Warning:  I wrote this in anger.  I had just received an email from a girl twelve years my junior who demanded things I could not give her and did not have any manners.

Second Warning: I wrote this after reading The Narcissism Epidemic: Living in the Age of Entitlement by Jean M. Twenge and W. Keith Campbell.  It’s a book I highly recommend, but I do realize that not every young person is narcissistic, entitled, and rude.  However, the girl I mentioned above was all of those things.

You’ve been warned!

public domain image from Wikimedia Commons

As a college instructor, I have occasion to receive emails from students.  These messages tend to reflect the younger generation’s inability to communicate effectively.  However, more concerning is the disrespect shown when attempting to converse with an adult.  The emails tend to lack salutation and regard for the receiver’s feelings or schedule.  They also reveal an entitlement and narcissism that is characteristic of teenagers and young adults.  This frustrating communication prompts me to share the following written communication techniques that youth should learn in order to effectively communicate with older and more educated and experienced adults.

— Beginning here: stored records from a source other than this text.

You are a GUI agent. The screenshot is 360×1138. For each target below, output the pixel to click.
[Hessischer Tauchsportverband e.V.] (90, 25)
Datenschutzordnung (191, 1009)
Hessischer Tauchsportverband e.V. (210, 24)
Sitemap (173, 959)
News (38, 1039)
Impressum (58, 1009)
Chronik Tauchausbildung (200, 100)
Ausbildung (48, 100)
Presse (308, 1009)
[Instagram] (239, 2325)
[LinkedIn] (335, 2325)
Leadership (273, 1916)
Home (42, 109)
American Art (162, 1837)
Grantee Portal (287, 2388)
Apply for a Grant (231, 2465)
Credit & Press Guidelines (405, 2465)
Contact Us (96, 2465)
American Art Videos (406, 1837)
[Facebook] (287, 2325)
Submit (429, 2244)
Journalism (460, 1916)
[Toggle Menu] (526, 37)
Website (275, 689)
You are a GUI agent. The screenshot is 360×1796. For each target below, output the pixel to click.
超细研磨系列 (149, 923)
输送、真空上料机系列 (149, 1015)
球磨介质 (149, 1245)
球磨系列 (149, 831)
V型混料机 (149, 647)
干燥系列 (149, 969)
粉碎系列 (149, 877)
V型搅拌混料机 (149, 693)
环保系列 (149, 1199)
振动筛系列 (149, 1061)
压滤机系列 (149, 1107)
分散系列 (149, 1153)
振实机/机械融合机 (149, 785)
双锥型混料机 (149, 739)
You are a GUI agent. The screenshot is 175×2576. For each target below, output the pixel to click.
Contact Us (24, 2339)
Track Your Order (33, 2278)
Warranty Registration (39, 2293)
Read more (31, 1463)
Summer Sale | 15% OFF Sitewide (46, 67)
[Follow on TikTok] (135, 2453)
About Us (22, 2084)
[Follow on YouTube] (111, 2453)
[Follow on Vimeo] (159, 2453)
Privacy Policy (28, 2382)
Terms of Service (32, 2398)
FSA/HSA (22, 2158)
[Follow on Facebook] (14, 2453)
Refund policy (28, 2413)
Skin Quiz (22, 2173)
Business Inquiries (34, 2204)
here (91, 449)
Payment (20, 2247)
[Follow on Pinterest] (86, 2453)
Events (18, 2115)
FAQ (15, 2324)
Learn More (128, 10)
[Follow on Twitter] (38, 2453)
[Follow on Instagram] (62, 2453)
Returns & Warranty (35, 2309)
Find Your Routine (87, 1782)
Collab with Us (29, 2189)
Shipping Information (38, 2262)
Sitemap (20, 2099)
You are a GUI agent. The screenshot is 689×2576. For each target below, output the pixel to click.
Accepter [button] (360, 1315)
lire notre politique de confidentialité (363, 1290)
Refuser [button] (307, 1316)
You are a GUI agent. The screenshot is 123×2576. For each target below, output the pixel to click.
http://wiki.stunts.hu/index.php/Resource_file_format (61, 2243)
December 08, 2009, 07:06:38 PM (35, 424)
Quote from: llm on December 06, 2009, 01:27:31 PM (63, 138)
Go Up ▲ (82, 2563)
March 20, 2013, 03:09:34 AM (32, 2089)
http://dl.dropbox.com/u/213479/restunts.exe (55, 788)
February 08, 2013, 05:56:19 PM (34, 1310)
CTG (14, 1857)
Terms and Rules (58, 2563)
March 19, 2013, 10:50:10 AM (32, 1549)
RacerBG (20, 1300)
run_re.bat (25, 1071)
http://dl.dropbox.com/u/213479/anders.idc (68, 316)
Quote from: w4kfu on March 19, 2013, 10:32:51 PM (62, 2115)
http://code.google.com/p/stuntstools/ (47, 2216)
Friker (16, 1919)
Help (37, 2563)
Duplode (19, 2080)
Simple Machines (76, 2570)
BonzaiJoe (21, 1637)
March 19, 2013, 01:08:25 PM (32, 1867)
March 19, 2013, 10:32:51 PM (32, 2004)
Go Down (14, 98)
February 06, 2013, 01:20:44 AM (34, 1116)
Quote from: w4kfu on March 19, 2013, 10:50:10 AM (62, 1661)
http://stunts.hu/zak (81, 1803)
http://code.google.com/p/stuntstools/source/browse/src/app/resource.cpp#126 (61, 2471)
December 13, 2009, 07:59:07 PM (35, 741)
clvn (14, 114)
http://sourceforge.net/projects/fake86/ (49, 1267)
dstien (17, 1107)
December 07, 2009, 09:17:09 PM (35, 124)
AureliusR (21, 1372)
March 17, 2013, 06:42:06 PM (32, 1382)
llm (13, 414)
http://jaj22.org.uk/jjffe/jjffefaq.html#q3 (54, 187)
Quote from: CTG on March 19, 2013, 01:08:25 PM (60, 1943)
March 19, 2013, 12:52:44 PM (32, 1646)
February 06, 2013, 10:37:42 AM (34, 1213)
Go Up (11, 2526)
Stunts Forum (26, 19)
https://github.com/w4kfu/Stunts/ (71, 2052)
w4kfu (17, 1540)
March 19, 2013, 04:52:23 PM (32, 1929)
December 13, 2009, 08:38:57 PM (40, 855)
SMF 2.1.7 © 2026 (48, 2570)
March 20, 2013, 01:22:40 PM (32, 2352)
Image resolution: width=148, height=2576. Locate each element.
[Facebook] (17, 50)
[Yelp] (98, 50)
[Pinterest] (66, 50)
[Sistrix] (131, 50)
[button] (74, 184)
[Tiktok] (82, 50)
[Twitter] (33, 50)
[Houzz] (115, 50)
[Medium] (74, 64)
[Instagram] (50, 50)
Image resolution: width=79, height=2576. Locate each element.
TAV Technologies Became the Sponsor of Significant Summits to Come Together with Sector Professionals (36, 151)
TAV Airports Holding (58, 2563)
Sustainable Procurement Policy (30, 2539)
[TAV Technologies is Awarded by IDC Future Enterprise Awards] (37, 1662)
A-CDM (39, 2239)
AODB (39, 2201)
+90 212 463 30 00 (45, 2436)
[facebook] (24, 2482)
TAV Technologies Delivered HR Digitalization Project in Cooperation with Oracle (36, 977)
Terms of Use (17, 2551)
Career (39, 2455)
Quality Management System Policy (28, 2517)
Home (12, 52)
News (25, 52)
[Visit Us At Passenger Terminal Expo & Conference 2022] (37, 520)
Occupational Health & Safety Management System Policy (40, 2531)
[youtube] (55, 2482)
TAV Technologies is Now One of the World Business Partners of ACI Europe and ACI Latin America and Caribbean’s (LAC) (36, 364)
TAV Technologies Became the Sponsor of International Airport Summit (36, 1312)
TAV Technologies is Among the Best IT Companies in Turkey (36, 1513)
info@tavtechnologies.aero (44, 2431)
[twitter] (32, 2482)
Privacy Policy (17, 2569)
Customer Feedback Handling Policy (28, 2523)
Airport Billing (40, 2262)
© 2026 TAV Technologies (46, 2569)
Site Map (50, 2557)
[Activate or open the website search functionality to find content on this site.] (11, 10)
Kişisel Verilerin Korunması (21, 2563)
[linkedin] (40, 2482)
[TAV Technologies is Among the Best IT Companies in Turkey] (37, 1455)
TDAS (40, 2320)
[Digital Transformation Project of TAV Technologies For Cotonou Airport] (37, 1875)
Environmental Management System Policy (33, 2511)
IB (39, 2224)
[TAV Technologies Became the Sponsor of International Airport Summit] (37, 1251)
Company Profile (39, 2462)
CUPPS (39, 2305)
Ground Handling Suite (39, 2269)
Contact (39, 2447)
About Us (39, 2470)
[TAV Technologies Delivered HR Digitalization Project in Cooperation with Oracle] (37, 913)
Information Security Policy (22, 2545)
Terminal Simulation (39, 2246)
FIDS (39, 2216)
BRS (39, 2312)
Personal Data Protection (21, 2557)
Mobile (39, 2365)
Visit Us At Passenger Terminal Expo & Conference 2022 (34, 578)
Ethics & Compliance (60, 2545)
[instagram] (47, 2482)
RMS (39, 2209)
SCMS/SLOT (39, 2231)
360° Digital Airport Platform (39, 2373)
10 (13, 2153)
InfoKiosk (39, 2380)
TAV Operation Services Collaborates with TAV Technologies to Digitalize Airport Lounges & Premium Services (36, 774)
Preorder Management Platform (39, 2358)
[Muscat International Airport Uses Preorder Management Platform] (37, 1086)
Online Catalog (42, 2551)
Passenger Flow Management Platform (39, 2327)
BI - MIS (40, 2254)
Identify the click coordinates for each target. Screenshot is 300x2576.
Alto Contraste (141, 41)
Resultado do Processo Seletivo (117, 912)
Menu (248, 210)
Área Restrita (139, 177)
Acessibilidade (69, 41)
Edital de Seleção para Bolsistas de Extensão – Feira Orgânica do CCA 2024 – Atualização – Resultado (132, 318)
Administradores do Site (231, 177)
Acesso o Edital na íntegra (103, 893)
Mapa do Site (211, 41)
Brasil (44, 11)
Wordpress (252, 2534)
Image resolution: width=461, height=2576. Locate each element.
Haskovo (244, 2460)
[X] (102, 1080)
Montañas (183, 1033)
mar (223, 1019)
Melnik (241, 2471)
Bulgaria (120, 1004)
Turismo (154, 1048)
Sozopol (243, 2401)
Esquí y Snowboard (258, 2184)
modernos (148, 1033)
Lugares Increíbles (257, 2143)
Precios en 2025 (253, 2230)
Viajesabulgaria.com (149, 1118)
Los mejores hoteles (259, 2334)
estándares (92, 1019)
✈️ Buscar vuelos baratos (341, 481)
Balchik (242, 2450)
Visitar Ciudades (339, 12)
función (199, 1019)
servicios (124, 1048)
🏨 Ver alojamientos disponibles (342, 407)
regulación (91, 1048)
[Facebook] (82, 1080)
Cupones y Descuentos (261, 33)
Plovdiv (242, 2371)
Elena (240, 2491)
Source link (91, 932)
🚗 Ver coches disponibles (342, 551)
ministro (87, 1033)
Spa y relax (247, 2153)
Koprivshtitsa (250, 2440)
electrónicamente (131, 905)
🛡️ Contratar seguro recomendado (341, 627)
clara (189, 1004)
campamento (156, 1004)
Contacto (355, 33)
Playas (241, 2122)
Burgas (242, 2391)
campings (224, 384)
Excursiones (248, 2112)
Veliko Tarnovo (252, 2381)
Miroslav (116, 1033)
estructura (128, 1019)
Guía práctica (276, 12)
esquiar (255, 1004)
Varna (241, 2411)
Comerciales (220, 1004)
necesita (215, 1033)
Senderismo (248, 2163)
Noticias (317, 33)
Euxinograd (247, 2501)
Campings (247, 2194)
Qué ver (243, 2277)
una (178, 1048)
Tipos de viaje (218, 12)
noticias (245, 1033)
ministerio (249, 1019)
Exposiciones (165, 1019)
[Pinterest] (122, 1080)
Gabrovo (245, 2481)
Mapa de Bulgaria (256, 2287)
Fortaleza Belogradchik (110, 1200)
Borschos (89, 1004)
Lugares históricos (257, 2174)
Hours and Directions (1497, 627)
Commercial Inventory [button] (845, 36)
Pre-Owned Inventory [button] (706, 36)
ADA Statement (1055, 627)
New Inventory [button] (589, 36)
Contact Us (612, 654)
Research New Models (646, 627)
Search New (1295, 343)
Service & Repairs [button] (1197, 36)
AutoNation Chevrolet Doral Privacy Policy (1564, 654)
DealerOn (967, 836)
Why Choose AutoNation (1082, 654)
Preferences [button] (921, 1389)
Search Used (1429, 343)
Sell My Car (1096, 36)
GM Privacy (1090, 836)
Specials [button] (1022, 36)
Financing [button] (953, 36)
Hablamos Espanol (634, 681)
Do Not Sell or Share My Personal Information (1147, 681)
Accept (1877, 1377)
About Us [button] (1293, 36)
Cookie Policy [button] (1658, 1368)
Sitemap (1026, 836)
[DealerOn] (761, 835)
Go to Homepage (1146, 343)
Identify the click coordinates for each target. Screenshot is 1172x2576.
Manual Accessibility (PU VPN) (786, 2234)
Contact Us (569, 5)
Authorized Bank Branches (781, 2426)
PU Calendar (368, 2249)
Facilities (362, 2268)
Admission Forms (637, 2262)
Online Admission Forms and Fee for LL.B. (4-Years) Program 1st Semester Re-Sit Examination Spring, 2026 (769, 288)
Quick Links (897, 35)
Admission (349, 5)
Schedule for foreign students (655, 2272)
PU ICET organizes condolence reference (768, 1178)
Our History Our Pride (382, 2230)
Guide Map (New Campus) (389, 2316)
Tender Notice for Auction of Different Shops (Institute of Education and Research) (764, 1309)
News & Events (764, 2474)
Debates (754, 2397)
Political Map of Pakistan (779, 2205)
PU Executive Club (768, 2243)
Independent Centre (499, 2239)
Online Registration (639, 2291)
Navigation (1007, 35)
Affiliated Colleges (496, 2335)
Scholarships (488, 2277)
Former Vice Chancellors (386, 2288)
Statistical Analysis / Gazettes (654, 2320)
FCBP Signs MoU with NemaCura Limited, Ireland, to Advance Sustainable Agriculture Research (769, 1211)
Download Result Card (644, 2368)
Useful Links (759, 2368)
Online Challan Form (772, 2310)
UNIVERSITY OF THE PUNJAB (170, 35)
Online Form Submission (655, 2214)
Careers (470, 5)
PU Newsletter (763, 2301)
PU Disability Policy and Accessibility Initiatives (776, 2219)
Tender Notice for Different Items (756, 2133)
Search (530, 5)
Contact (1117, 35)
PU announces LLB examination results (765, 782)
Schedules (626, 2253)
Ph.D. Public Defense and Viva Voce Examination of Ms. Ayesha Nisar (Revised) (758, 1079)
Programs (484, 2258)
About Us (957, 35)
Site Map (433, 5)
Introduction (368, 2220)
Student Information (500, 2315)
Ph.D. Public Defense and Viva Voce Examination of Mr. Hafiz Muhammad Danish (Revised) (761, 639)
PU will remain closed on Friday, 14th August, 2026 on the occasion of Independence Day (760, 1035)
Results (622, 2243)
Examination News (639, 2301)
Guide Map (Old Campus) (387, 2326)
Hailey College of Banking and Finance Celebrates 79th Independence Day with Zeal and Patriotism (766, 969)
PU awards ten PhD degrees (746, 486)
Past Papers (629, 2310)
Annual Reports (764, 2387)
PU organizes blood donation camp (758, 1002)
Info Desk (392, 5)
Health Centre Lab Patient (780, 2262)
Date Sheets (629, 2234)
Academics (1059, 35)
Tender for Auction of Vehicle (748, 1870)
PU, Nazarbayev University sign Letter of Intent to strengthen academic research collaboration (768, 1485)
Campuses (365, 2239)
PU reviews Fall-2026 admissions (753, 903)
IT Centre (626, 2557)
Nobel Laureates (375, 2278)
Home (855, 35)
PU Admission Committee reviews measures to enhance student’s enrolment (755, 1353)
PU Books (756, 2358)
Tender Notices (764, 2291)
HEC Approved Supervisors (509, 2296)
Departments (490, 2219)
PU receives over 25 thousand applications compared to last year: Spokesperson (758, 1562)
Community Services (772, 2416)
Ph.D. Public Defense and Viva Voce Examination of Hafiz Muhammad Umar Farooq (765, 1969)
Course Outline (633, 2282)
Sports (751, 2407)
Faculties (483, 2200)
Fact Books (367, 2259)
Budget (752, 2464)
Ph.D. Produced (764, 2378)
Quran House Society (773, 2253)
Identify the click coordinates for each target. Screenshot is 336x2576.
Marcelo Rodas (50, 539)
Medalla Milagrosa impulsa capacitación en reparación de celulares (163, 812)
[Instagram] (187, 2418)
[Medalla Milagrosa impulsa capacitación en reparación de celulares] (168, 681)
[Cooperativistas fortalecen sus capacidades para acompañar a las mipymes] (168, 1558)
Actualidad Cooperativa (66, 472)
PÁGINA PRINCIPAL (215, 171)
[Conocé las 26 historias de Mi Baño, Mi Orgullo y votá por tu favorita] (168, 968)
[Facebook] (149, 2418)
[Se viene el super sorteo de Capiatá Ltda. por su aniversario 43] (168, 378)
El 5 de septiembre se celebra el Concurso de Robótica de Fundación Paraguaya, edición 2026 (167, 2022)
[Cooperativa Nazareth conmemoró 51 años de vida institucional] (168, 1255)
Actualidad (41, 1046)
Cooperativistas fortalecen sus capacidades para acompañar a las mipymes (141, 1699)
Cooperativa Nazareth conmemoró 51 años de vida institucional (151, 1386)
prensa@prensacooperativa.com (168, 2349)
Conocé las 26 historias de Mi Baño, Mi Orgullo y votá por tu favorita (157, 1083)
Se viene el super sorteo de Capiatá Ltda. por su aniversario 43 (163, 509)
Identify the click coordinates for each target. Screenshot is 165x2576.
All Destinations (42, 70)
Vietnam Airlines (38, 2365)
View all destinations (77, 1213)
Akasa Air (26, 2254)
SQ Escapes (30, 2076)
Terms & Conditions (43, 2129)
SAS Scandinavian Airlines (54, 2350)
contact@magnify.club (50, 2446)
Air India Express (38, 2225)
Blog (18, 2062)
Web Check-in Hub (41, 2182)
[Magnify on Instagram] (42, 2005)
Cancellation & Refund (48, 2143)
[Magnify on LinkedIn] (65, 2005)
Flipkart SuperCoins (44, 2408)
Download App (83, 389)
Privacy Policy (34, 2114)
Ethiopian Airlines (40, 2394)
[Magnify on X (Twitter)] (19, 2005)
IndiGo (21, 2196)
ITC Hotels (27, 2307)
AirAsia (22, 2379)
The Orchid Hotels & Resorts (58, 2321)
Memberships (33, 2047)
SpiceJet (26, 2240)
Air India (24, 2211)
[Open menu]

  1. Start with a salutation. This can be anything from the person’s name to a term of endearment, such as “Dear.”
  2. Using an appropriate title for the receiver, such as “Mr.,” “Ms.,” “Dr.,” or “Professor” is also a good idea.  Such usage shows and implies respect for the other person.
  3. Continue showing respect and regard by starting your email with a simple “I hope this email finds you well” or “How are you?”  If you know the receiver more personally, asking after their family or a recent vacation is also appropriate and shows that you care.
  4. State your business.  Ask a question if that is the purpose for the email, or convey the appropriate information if you need to inform them of something.
  5. Use words of gratitude or sincerity.  “Please” and “thank you” are probably the two most effective words/phrases for making sure the person knows you appreciate their time.  Such words also lessen a demanding tone that sometimes comes across in emails.
  6. Use complete sentences, correct spelling, good grammar, and appropriate punctuation.  If you don’t know how to do so, take a class.  Educate yourself.
  7. Do not use all CAPS!  It comes across as yelling.  If you are trying to convey yelling and anger, perhaps you should take a moment to relax, do some yoga, drink some tea, or go to therapy before attempting to contact other people (especially those you don’t know well) by email (or at all).
  8. Close your email with respect.  A closing paragraph could include another expression of gratitude.  Also, sign off with your name, and do so with “Sincerely” or “Thank you” or “Cheers” preceding it.

Another issue with student emails is timing.  They tend to send emails after they have missed class or an assignment.  Instead, courtesy dictates that students advise their instructors before being absent, unless circumstances do not permit, such as a car accident or family emergency.

I’m not sure what has caused the decline in respect and courtesy in written communication.  It could be the so-called age of entitlement, or it could be technology’s long reach and lightning speed.  Whatever the cause, there is a solution.  As the old saying goes, “You’ll catch more flies with honey than with vinegar.”

Have you ever been assaulted by email?  Would you add any steps to my suggestions above?